Gauteng’s plans to restrict jobs for foreign workers – what you need to know

The Gauteng government has published the Gauteng Township Economic Development Draft Bill for public comment.
First announced in the 2019 State of the Province Address, the bill seeks to enhance the regulatory management of the township economy to ease the regulatory burden on local enterprises.
While the bill covers a number of issues, including job opportunities and growth, it also expressly prohibits foreign nationals from participating in economic activities reserved for citizens of, or persons with ‘permanent residency’ status in South Africa.
“Every citizen of and every person with permanent residency status in the republic has a right to practice his or her trade, occupation or profession of choice freely in the province,” the bill states.
The bill further indicates that a list of business activities will be drawn up which will be exclusively and solely-reserved for ownership and operation by citizens.
This list of business activities may be updated at any point based on a number of guiding principles including:
- Affirming black people in general and Africans in particular, women, youth and people with disabilities;
- Growing the economy;
- Increasing levels of the country’s Gross Domestic Product;
- Upstream production of primary resources or industrialisation;
- The exploitation of readily available and developed expertise in the republic;
- Potential or capacity to absorb a large number of people into employment;
- Opportunities for on-the-job training for the unskilled and unemployed and new graduates;
- Opportunities for localisation;
- Potential to create new streams of revenue to broaden the tax base and revenue of municipalities.
You can read the full bill below.

+ + + +

Work task 1: According to the article on Gauteng's draft township economy bill, why does the bill seek to enhance the regulatory management of the township economy?
Work task 2: Carry on the article about Gauteng's draft township economy bill from its final sentence.

Pixel coordinate grounding data
+ + + +

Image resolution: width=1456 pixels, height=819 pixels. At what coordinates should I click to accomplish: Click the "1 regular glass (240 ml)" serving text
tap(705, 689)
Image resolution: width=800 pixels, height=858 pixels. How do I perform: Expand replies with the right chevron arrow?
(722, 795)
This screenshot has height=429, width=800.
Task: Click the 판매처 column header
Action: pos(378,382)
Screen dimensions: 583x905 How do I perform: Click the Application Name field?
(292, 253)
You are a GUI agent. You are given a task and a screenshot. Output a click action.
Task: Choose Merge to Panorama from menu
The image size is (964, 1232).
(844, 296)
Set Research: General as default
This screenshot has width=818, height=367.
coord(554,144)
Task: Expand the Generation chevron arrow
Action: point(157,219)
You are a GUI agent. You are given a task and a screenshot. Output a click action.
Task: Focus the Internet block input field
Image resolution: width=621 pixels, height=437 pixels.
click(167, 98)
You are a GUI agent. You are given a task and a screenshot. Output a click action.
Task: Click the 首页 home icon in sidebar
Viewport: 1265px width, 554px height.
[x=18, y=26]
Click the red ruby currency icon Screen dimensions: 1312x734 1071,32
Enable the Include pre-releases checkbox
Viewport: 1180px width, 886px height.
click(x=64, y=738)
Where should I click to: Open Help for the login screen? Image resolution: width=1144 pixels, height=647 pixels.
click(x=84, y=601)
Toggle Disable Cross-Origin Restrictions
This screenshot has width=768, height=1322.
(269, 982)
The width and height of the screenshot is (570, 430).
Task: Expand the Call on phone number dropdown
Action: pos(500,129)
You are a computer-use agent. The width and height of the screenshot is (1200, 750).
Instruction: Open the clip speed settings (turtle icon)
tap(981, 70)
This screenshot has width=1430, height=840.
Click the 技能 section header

+ + + +

Output 1: The article says the bill aims to enhance the regulatory management of the township economy in order to ease the regulatory burden on local enterprises.

Output 2:
National legislation
The draft legislation comes after Employment and Labour minister Thulas Nxesi says that government is looking at new regulations to limit the employment of foreign nationals in South Africa.
Nxesi was responding to ongoing violence and protest action by South Africans truck sector in July, with some of the major complaints focusing on the loss of jobs to immigrant workers.
Speaking in an interview with eNCA, Nxesi said that the new legislation would not only be limited to the road and freight sector but also other industries which employ a high number of foreign workers.
These include:
- The hospitality sector;
- Restaurants;
- Security;
- Farming and agriculture.
“We are looking into this matter in a proper way. However, it is important to remember that we can’t just ‘do away with foreigners’. Some of them are refugees and legally supposed to be here,” he said.
“The issue that we have to deal with is the illegal people which have been employed without any papers from Home Affairs.”
Nxesi said that the country’s labour laws state that South Africans should be given preference, but he noted that some bodies were pushing for a complete ban on foreigners in the trucking sector.